Loading any HTML file
Not only can you make use of well-formed XML files, you can also grab any HTML tag-soup. As you may know most files on the Web are not valid HTML, let alone XML/XHTML. Parsing them with a strict XML parser would yield nothing but error messages.
The simple but powerful function we need is called “loadHTMLFile” and accepts any URL as parameter.

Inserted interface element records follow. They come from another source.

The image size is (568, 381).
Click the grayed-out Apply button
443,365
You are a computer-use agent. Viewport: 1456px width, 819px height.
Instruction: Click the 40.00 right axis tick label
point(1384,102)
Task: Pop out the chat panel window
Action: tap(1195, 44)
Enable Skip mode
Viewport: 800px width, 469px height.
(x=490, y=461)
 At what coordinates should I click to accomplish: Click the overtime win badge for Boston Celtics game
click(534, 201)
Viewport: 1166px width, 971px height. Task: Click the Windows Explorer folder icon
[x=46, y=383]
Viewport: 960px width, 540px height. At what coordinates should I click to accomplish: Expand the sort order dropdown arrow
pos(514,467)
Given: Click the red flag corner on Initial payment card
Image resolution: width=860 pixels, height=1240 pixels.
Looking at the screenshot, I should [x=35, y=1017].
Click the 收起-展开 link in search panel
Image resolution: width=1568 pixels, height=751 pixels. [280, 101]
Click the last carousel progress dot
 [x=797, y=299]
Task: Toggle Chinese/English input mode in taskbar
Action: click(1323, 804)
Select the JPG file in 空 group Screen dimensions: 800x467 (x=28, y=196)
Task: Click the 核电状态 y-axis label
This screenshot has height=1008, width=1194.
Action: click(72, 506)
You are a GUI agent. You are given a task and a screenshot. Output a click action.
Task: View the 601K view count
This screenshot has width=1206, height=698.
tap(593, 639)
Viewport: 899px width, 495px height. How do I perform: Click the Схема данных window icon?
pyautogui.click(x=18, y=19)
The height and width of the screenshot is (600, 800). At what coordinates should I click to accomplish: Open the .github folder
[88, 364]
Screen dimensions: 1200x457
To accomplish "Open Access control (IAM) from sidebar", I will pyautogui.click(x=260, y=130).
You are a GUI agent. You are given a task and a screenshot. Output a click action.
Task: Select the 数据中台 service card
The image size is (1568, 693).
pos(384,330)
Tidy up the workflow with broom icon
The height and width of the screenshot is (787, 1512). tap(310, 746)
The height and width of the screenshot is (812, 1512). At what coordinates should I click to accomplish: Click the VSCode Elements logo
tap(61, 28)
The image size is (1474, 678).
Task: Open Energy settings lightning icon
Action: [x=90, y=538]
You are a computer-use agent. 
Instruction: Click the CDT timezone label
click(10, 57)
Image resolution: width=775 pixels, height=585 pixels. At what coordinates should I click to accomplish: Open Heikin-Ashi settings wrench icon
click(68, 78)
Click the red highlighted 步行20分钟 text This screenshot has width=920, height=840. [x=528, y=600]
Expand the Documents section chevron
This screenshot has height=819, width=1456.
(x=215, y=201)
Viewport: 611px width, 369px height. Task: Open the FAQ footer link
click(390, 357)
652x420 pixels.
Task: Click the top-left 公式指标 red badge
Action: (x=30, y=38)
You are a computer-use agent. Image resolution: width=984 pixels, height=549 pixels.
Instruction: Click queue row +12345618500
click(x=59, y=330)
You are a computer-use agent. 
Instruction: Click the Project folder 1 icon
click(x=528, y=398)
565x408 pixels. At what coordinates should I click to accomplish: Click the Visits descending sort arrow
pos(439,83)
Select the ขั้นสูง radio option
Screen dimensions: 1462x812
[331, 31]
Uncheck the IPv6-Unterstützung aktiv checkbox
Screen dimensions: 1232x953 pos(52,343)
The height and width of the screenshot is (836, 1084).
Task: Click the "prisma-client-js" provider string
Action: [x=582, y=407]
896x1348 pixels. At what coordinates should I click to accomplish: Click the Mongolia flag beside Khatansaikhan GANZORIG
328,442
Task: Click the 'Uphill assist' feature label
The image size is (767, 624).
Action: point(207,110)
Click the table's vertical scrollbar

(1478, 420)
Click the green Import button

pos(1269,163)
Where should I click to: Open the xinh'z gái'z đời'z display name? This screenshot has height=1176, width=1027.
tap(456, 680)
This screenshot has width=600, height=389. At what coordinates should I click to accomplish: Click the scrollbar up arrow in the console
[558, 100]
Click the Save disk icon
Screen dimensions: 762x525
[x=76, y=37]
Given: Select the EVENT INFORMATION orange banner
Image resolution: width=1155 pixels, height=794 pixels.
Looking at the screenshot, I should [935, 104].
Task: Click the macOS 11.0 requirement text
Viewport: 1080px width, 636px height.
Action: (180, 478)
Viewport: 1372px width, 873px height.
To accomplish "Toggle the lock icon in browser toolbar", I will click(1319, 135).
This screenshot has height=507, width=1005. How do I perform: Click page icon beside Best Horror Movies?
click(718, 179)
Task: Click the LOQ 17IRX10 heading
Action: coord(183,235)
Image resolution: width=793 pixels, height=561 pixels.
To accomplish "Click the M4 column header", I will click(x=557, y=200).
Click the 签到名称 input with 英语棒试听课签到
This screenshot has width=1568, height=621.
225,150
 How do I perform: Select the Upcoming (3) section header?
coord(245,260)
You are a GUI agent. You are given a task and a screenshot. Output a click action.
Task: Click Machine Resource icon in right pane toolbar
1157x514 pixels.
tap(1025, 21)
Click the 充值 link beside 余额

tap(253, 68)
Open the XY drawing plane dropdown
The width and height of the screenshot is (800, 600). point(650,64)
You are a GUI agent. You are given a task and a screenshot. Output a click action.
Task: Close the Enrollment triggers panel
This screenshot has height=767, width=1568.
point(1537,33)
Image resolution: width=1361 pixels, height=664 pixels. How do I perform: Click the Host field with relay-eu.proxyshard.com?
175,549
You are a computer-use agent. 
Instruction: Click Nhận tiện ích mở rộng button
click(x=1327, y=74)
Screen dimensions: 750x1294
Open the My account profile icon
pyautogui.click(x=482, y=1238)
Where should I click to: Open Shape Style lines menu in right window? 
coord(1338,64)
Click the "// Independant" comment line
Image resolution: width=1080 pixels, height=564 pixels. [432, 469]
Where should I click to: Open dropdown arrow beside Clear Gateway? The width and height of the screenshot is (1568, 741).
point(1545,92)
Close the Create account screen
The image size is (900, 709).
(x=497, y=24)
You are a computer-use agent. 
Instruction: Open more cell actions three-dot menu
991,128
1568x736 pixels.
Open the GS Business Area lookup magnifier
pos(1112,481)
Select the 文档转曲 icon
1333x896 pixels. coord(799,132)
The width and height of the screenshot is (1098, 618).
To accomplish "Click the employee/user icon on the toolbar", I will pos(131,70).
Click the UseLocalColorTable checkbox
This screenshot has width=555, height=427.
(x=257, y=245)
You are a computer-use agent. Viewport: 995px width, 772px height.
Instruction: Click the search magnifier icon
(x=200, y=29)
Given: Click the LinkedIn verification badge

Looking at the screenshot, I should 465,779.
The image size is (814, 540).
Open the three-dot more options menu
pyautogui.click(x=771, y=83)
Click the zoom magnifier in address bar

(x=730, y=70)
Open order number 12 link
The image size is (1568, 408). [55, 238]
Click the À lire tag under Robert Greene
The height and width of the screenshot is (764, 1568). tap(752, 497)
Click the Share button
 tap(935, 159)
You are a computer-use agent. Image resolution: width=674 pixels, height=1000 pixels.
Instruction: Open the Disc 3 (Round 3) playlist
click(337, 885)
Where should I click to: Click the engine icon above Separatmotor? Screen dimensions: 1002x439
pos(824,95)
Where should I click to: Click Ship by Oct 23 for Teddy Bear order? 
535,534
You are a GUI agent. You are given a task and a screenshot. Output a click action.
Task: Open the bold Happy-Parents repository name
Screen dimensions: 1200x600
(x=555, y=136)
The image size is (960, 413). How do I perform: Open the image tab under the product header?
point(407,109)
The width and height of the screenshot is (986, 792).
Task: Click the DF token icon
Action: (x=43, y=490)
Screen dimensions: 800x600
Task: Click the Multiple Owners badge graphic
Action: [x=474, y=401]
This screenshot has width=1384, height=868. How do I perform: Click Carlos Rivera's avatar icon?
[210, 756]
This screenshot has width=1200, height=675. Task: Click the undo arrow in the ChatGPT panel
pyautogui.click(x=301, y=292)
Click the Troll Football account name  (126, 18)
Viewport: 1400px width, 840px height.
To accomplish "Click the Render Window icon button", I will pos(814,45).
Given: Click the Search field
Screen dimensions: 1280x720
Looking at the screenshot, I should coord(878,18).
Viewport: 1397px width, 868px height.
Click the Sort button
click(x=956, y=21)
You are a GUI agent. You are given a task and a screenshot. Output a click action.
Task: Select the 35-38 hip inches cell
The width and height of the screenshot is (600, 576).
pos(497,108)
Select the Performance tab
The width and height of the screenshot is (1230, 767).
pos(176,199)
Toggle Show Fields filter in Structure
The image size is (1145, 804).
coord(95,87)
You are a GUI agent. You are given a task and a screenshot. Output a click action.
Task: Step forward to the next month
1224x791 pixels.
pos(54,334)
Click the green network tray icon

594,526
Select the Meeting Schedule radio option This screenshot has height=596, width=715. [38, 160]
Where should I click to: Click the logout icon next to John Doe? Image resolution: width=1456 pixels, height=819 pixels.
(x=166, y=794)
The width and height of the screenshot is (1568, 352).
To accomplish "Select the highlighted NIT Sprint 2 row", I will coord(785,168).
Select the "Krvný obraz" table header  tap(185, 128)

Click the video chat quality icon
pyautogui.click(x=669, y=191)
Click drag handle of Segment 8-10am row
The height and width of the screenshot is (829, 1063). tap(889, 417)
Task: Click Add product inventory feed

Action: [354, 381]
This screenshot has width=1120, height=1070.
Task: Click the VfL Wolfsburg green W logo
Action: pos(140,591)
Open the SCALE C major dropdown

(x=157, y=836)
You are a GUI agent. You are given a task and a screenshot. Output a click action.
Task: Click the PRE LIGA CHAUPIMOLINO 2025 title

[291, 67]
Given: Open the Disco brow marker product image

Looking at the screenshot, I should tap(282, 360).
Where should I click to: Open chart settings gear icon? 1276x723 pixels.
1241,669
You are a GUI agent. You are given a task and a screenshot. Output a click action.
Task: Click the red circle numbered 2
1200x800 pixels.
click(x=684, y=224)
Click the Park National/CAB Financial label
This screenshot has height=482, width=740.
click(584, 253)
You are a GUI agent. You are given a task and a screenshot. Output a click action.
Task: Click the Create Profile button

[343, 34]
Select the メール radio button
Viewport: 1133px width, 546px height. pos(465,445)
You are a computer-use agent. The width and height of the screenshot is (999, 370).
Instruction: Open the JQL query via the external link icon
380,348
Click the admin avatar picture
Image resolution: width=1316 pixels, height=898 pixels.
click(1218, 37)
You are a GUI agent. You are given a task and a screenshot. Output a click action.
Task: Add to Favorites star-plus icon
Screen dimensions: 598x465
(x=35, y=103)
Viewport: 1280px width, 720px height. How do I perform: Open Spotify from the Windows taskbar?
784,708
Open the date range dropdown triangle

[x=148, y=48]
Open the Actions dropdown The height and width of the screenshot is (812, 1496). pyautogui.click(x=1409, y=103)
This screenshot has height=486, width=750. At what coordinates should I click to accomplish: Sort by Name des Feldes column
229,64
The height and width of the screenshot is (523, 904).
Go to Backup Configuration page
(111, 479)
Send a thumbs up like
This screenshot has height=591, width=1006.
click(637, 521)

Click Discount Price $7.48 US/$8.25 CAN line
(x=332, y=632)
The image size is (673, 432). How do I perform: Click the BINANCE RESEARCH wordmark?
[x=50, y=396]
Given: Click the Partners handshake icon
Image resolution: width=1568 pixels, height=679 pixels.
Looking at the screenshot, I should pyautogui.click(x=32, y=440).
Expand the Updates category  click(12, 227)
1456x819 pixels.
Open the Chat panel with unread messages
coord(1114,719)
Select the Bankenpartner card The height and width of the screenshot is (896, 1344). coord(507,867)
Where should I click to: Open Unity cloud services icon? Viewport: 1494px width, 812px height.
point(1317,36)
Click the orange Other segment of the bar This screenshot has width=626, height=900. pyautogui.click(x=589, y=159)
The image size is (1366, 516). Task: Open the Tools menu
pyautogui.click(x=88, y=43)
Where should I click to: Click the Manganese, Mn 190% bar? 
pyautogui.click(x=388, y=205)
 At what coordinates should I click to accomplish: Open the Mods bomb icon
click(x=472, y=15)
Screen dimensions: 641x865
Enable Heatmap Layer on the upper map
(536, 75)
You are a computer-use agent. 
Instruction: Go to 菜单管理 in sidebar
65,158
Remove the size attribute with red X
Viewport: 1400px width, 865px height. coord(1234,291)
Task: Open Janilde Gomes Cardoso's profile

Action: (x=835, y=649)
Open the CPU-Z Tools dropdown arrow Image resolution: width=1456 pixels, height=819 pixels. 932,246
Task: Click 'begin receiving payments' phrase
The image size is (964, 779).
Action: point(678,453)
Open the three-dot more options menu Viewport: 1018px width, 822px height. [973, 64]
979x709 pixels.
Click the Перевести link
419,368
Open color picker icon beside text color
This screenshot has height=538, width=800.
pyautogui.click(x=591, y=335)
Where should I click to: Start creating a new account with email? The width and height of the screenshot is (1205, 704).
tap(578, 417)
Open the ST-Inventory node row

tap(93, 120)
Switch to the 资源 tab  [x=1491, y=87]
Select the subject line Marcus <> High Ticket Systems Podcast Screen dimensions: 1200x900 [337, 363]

Here’s a sample of its usage, which will grab all the hyperlinks on this site and format them as simple linked HTML list:
<?php
$dom = new domdocument;
$url = 'http://prabhasgupte.com';
@$dom->loadHTMLFile($url);
$xpath = new domxpath($dom);
$xNodes = $xpath->query('//a');
echo '<h1>Links on PrabhasGupte.com</h1>';
echo '<ul>';
foreach ($xNodes as $xNode) {
$sLinktext = @$xNode->firstChild->data;
$sLinkurl = $xNode->getAttribute('href');
if ($sLinktext != '' && $sLinkurl != '') {
echo '<li><a href="' . $sLinkurl . '">' . $sLinktext . <a></li>';
}
}
echo '</ul>';
?>
I highlighted the two relevant lines (which are preceded by an “@” symbol to supress error messages, something which is necessary at least in this version of PHP5 when you use loadHTMLFile on non-XML files). So basically the script above says “Get the PrabhasGupte.com homepage, and grab every link, then go through all links and output them again”.
Instead of PrabhasGupte.com homepage, you can extract data from any page which is accessible online.